OrbitAid’s AyulSAT
Context: India is set to demonstrate in-orbit satellite refuelling for the first time as Chennai-based OrbitAid’s AyulSAT is launched onboard ISRO’s PSLV-C62.
About OrbitAid’s AyulSAT:
What it is?
- AyulSAT is a 25-kg dedicated tanker-satellite and target spacecraft designed to demonstrate fuel transfer, power transfer and data transfer in orbit using a standardized docking and refuelling interface.
Developed by: OrbitAid Aerospace, a Chennai-based Indian space startup founded by Sakthikumar Ramachandran.
Launched through: ISRO’s PSLV-C62 mission.

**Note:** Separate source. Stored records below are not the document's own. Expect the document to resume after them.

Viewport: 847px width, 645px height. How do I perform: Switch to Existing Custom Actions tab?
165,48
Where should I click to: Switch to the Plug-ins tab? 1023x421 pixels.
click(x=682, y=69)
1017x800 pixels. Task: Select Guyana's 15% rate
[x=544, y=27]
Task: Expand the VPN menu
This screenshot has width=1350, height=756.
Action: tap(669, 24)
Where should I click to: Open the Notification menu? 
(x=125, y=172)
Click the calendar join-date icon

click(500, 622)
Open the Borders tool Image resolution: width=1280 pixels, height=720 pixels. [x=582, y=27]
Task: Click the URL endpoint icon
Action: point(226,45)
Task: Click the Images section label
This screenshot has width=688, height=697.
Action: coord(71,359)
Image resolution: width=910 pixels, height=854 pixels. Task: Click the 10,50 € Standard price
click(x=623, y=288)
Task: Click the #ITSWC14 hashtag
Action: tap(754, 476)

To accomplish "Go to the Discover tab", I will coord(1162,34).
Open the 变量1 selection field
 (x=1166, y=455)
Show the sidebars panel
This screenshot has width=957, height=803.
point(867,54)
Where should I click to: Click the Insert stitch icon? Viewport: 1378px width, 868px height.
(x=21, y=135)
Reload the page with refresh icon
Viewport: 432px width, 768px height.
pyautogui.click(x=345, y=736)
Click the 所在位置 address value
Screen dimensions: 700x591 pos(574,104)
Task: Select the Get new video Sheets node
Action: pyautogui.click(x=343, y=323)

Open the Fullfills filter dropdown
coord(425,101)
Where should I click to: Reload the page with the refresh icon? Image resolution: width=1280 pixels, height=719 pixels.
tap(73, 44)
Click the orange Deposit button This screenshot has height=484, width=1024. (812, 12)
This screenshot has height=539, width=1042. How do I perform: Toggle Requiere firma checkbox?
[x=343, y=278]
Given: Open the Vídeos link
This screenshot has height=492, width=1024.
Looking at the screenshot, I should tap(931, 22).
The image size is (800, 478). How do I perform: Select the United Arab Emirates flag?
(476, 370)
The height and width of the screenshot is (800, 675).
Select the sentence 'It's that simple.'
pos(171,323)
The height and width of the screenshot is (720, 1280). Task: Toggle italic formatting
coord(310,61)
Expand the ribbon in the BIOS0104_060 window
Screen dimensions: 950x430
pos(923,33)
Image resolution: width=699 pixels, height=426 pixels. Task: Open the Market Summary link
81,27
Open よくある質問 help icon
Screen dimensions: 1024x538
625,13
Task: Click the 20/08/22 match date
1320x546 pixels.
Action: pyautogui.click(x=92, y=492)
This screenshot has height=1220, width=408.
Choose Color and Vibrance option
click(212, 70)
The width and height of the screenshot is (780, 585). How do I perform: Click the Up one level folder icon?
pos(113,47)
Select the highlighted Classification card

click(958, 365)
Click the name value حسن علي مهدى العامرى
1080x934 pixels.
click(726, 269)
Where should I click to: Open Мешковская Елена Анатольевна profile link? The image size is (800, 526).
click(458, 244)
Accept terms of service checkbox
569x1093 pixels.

Aim: To demonstrate in-orbit propellant transfer and docking readiness, enabling satellite life-extension, servicing, and reduction of space debris, and to lay the foundation of an on-orbit space economy.
Key Features:
- Internal refuelling demonstration: Transfers fuel from one tank to another within the same satellite to study fluid behaviour in microgravity.
- SIDRP interface: Uses OrbitAid’s Standard Interface for Docking and Refuelling Port for future spacecraft-to-spacecraft refuelling.
- Multi-utility transfer: Capable of fuel, power and data transfer.
- RPOD-ready: Will act as the target satellite for a future chaser satellite that will dock and perform actual in-orbit refuelling by end-2026.
- Commercially oriented: India’s first commercial docking and refuelling interface deployed in orbit.
Significance:
- Satellite life extension: Allows satellites in LEO and GEO to be refuelled instead of being abandoned.
- Space debris reduction: Prevents dead satellites from becoming orbital junk, supporting Debris-Free Space Mission 2030.